When Goals Cannot Be Achieved

(GSC Module Only) In some cases the GSC module may not be able to achieve a goal. This can happen for the following reasons:

• A goal is not physically realistic

• A better starting point is needed for the input values assigned as GSC Variables

• Hydraulic solution tolerances or optimizer numerical parameters require adjustment

In such cases, the goal will not be satisfied in the results. In other words, the Actual Goal Value and User Goal Value will differ (Figure 1).

In all cases the user will be warned when goals were not met. Figure 1 shows the Output window with such a warning.

Physically Unrealistic Goals

It may be possible that a goal is not achievable because it is not physically possible. For example, a pump may be too small to satisfy a flow rate goal at some pipe.

To determine whether a goal is unrealistic, try changing the goal and rerunning the model. If the goal can be met in some cases and not others, this is an indicator that the original goal was unrealistic.

Better Starting Point Needed

In some cases the goal may be so far away from the original model that the GSC module has difficulty finding a solution. This is not common, but it is worth trying to adjust the starting point of parameters which are being varied.

Changing Control Parameters

The Numerical Optimizer determines goal search directions by approximating a gradient based on perturbed variable values. By default it uses a central difference approximation, but forward difference can also be used. If the hydraulic solution is not converged to a sufficiently small tolerance, the gradient approximation will not be sufficiently accurate and hence a good search direction cannot be obtained. The end result is that the goal seeking fails.

There are two general area that can be changed in such cases: the hydraulic solution tolerances in the Steady Solution Control group and Numerical Controls panel in Analysis Setup.

In the next few sections recommendations on how to manually change these parameters will be given. However, before making a manual change it is worthwhile to try the automated parameter adjustment feature.

Figure 1, bottom picture, shows the warning when a goal is not met, and also shows a recommendation and suggest pressing the F2 key. When doing so, a window appears as shown in Figure 2. This window will offer up to three options for automatic parameter adjustment. Accepting the default values is typically a good starting point. Click OK, and rerun the model.

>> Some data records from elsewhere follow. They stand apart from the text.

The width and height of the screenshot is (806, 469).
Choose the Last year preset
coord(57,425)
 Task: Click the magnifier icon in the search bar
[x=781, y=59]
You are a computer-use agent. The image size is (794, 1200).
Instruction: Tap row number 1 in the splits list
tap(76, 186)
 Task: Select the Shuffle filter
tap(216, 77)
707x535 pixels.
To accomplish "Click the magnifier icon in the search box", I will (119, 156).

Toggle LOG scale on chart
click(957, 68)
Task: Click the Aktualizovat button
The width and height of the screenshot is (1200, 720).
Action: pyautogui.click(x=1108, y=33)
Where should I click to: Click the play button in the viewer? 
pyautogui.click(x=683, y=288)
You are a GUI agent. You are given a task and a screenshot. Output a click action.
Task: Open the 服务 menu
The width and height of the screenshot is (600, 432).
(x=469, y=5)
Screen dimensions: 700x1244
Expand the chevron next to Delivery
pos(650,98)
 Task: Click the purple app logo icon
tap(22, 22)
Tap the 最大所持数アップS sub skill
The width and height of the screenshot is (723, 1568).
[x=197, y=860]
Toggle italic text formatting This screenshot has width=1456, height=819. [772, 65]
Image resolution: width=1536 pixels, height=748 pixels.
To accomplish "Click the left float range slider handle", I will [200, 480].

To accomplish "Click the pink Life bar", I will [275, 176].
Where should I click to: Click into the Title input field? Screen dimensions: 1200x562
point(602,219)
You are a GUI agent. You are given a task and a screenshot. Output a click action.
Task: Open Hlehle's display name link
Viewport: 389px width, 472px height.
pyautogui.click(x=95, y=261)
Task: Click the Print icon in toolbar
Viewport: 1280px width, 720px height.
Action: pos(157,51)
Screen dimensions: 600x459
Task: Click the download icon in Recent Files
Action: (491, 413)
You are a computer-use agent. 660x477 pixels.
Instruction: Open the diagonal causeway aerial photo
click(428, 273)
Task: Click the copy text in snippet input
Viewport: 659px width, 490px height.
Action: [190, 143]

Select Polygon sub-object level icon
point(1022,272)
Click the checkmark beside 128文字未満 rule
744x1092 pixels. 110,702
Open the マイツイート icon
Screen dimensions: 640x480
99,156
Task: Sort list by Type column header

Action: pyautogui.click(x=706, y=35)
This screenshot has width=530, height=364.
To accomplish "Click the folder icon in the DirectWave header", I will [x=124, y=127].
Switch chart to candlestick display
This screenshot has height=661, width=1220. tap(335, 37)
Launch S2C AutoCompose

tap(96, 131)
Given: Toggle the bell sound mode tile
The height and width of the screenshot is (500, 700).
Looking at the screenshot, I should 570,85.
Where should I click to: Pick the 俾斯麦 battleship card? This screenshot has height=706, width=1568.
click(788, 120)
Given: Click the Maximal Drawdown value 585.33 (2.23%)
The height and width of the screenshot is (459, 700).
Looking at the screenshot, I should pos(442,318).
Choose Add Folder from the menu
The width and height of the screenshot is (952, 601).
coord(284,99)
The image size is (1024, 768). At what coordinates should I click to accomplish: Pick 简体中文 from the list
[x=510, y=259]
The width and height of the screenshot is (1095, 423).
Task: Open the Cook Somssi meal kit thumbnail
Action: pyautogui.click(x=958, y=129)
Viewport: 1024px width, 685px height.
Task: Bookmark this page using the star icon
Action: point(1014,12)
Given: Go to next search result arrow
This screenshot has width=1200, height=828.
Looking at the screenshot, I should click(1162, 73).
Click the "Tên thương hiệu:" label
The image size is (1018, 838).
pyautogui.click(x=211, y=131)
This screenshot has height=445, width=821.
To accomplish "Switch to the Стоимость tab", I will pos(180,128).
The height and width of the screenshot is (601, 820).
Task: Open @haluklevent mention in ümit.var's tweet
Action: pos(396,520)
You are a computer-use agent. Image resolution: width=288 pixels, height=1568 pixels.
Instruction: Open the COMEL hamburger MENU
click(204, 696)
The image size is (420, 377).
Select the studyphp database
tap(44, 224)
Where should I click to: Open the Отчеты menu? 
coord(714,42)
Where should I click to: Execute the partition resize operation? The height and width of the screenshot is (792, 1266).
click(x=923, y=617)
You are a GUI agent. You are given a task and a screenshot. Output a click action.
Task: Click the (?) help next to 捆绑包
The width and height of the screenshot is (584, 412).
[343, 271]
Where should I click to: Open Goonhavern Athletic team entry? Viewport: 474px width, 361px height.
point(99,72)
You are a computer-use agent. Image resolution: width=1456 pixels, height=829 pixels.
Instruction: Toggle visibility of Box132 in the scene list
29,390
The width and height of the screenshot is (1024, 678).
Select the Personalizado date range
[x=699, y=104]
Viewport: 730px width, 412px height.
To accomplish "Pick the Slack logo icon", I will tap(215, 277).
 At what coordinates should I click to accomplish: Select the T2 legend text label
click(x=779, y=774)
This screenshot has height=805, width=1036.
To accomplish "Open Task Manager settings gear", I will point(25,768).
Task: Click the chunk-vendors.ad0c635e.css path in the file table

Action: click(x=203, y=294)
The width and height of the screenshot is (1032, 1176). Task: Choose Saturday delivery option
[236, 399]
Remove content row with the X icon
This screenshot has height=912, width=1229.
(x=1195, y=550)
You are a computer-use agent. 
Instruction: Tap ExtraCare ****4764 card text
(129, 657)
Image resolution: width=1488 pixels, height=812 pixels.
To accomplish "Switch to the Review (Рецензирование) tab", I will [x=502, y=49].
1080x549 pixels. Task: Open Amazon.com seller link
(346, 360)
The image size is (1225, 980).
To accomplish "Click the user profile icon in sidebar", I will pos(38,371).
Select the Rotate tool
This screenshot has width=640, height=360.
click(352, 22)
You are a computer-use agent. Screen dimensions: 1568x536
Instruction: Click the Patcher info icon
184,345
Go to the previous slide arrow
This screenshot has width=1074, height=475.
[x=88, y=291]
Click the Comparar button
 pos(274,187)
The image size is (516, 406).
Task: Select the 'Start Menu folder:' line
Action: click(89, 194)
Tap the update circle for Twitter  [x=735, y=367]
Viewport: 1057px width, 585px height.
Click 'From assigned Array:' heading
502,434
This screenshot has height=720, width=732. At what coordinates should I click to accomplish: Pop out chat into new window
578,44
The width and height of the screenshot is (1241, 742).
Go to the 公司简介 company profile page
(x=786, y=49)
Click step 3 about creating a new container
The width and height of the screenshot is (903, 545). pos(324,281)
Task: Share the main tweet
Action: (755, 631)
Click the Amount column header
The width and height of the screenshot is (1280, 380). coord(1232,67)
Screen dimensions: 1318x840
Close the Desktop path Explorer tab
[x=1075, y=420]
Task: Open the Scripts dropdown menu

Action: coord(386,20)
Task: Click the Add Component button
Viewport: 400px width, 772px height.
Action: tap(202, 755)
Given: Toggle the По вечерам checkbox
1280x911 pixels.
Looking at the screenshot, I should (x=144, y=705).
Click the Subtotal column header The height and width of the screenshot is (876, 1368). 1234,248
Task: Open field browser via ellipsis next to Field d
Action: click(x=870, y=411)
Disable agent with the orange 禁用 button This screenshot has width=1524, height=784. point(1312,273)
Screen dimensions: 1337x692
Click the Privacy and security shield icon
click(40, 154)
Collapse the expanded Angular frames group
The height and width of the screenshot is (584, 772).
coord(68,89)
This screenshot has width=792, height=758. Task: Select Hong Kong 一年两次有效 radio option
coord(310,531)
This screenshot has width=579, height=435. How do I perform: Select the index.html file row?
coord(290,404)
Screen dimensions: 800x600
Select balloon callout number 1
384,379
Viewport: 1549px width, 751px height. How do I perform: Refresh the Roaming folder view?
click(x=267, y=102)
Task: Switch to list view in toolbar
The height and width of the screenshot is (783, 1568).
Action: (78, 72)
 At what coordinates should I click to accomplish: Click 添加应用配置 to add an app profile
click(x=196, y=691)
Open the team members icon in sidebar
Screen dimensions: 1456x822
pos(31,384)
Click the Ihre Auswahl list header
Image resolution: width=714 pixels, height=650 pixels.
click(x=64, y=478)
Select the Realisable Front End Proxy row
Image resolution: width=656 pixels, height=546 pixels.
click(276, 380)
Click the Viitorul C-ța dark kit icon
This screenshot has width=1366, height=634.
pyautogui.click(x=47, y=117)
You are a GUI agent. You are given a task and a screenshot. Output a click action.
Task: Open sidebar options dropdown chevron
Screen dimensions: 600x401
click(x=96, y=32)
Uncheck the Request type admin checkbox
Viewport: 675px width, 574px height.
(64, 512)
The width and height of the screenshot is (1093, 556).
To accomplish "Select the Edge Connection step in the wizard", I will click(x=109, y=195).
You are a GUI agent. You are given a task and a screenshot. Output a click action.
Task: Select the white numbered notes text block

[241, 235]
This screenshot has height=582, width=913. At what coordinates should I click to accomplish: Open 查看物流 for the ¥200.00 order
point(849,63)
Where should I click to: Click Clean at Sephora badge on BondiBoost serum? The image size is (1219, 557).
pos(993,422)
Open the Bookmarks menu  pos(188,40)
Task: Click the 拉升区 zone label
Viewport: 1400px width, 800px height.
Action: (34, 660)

The purpose of the window shown in Figure 2 is to simplify making common changes to resolve goal seeking problems.

Caution: The user should be very cautious in manually changing parameters in the Steady Solution Control Group and Numerical Controls panel. Making changes without a good understanding of the parameters involved can lead to incorrect results.

• Changing Tolerance on Tolerance panel - By default AFT Fathom uses Relative Tolerance criteria set to 0.0001 (see Figure 3). Goal seeking convergence can sometimes be improved by reducing these values to 0.00001 or 0.000001.

  • See Iterations panel for a more in-depth discussion.

• Changing Goal Seeking Numerical Controls - Figure 4 shows the Numerical Controls panel in Analysis Setup. The most useful parameter one can adjust is the Relative Finite Difference Step Size. Using values between 0.01 and 0.001 are recommended. In some cases using a value as high as 0.1 may be tried.